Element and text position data

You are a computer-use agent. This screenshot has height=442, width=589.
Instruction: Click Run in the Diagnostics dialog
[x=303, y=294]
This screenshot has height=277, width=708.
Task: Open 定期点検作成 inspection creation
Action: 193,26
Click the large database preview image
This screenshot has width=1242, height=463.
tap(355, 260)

» TASK DESCRIPTION:
Rewrite all of the material above with "dialog" replaced by "window", keeping every other line unchanged.

» CORRECT ANSWER:
You are a computer-use agent. This screenshot has height=442, width=589.
Instruction: Click Run in the Diagnostics window
[x=303, y=294]
This screenshot has height=277, width=708.
Task: Open 定期点検作成 inspection creation
Action: 193,26
Click the large database preview image
This screenshot has width=1242, height=463.
tap(355, 260)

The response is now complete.